# [Records to process]
____________
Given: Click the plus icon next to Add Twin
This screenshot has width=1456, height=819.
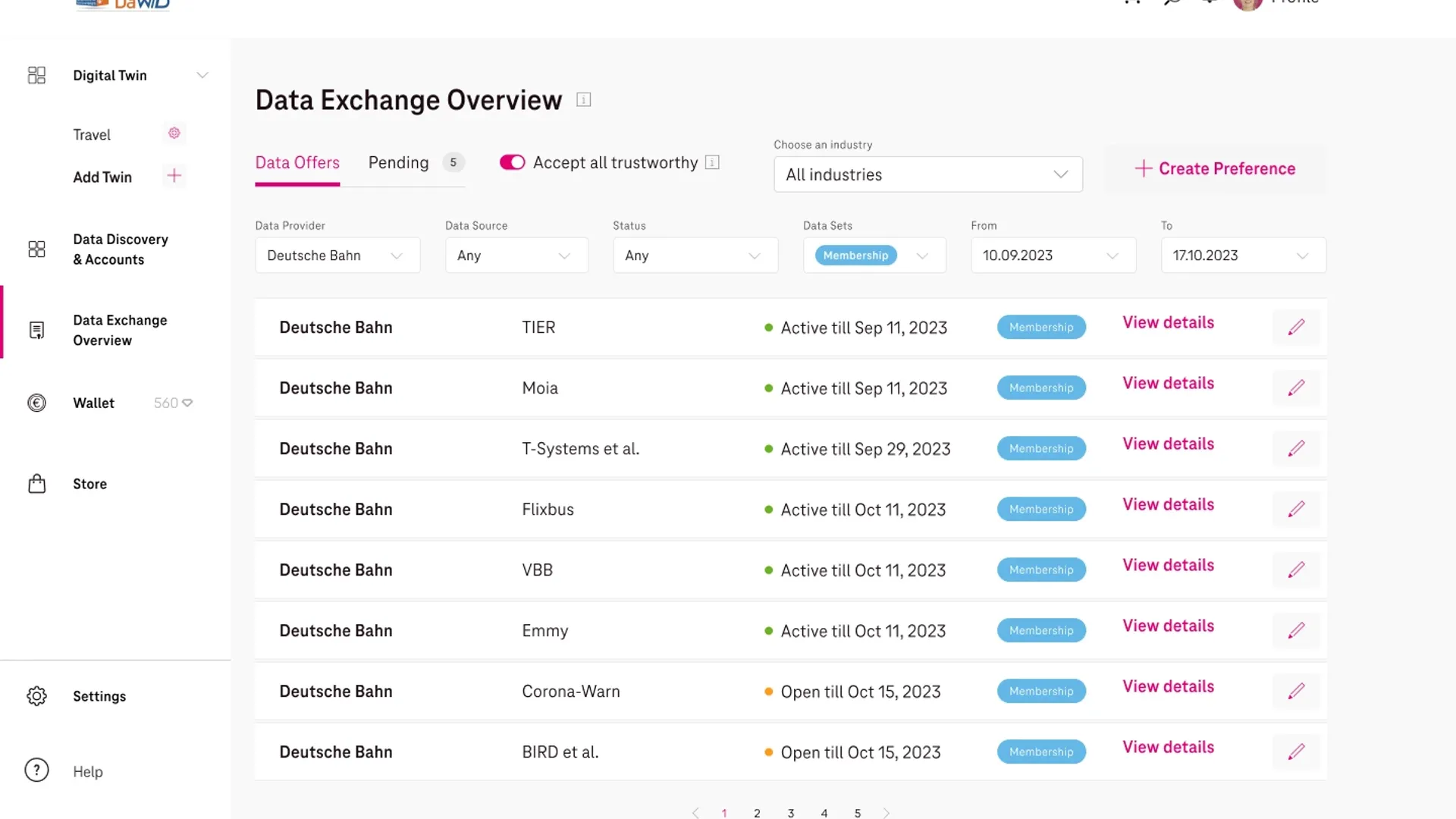Looking at the screenshot, I should [x=174, y=176].
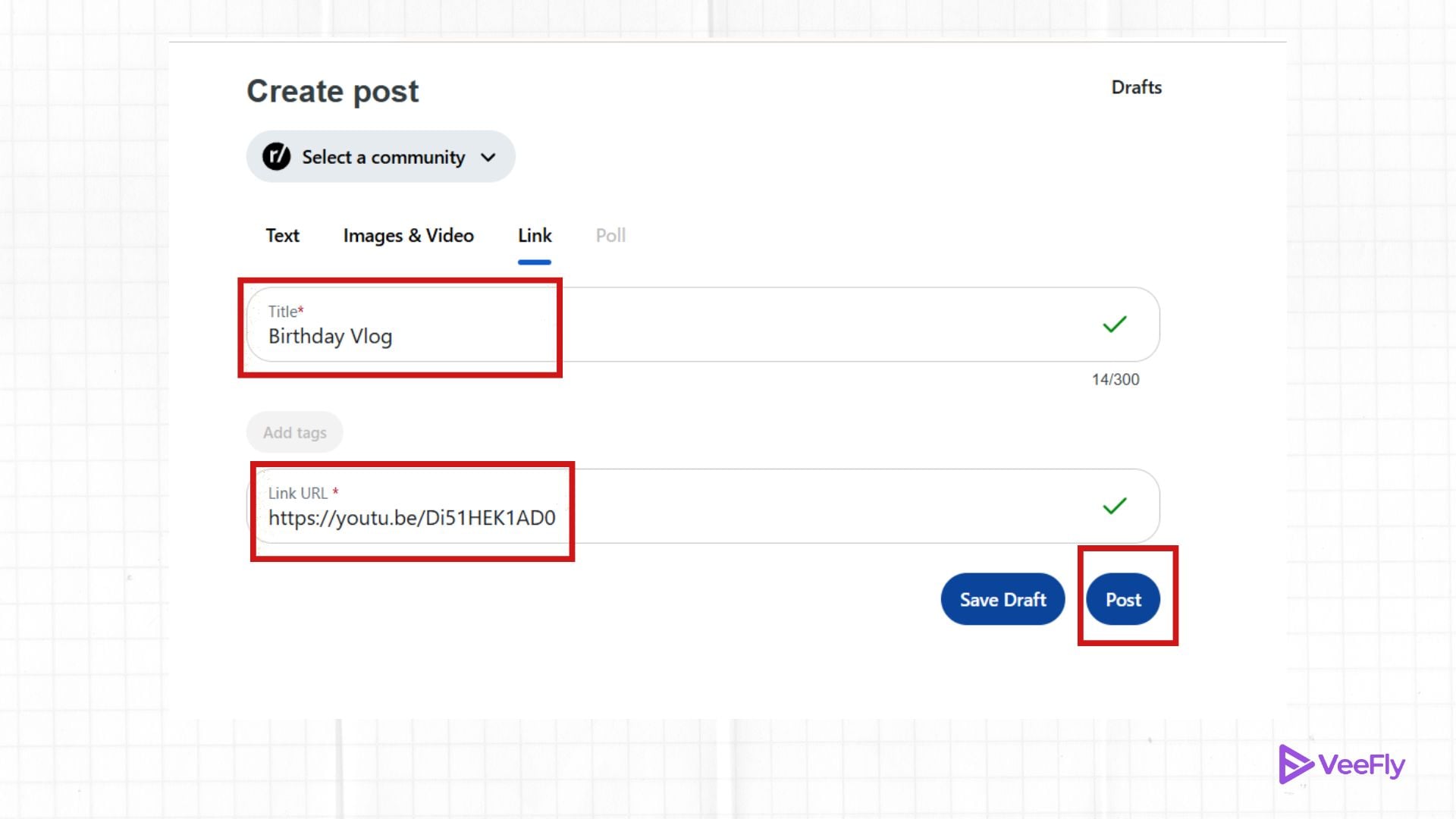Click the Add tags button
The width and height of the screenshot is (1456, 819).
[294, 431]
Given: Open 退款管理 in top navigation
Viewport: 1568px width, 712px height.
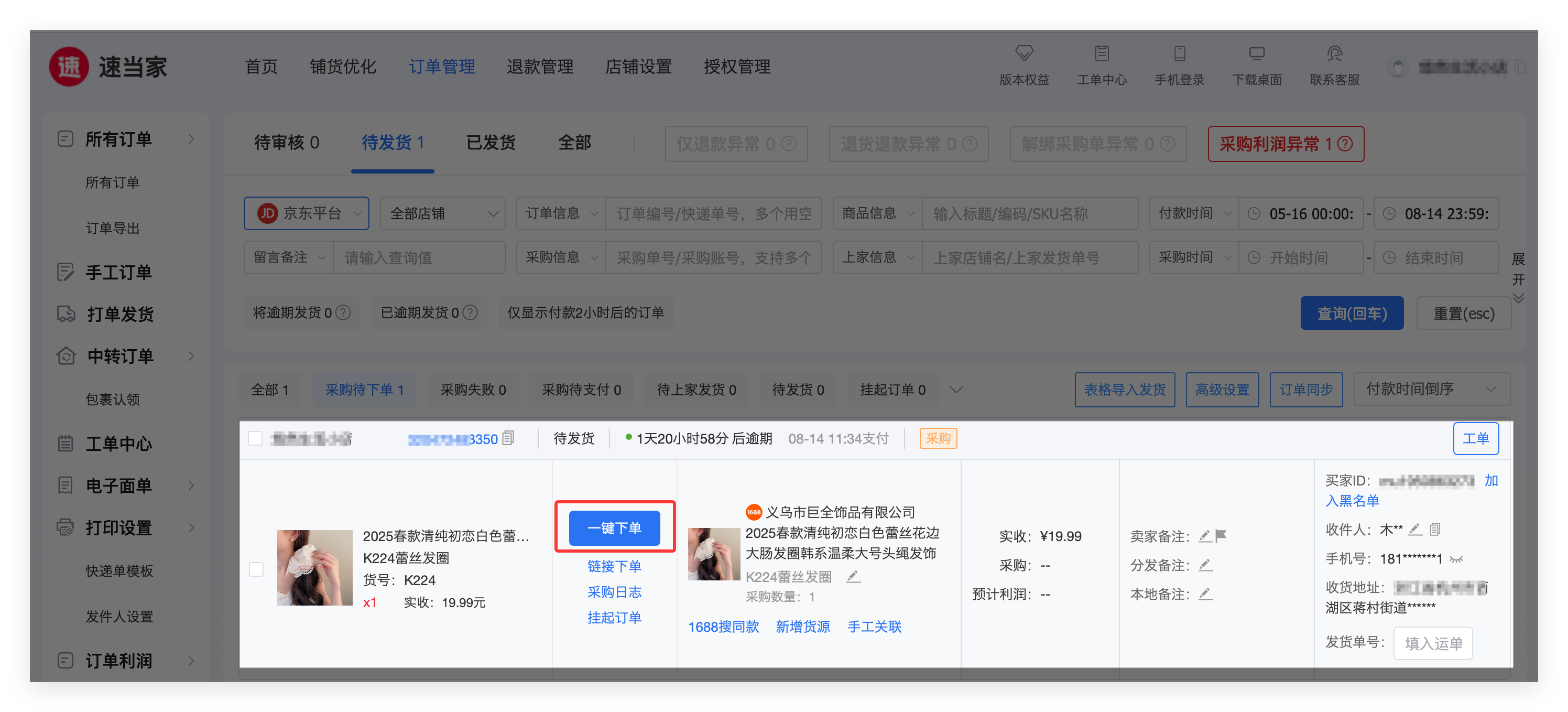Looking at the screenshot, I should (540, 67).
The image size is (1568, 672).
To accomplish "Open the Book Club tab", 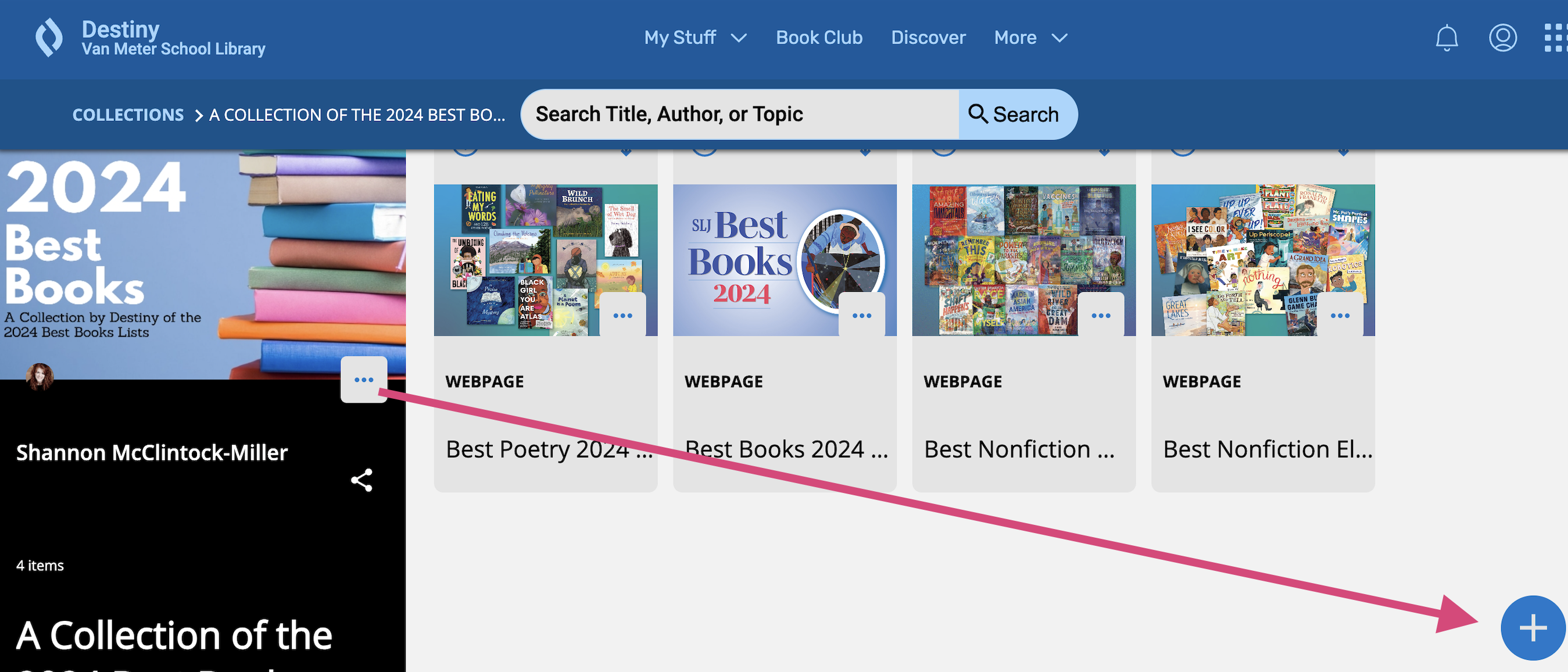I will [819, 38].
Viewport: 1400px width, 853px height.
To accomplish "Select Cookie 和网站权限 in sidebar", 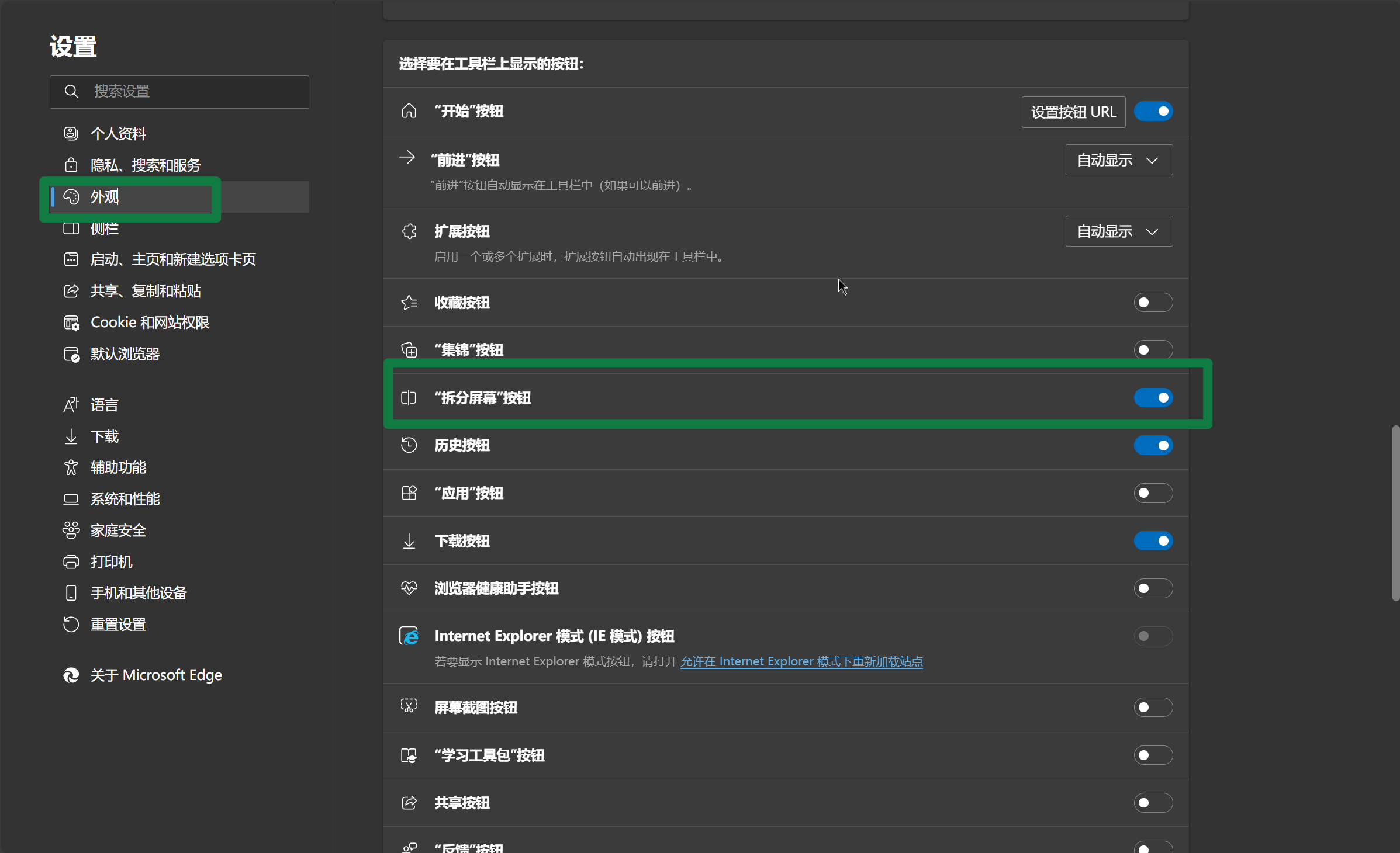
____________
# [Directions]
Return a copy of every line in the records that includes the string "Given".

# [Exercise answer]
Given: Click the plus icon next to Add Twin
Given: Open 退款管理 in top navigation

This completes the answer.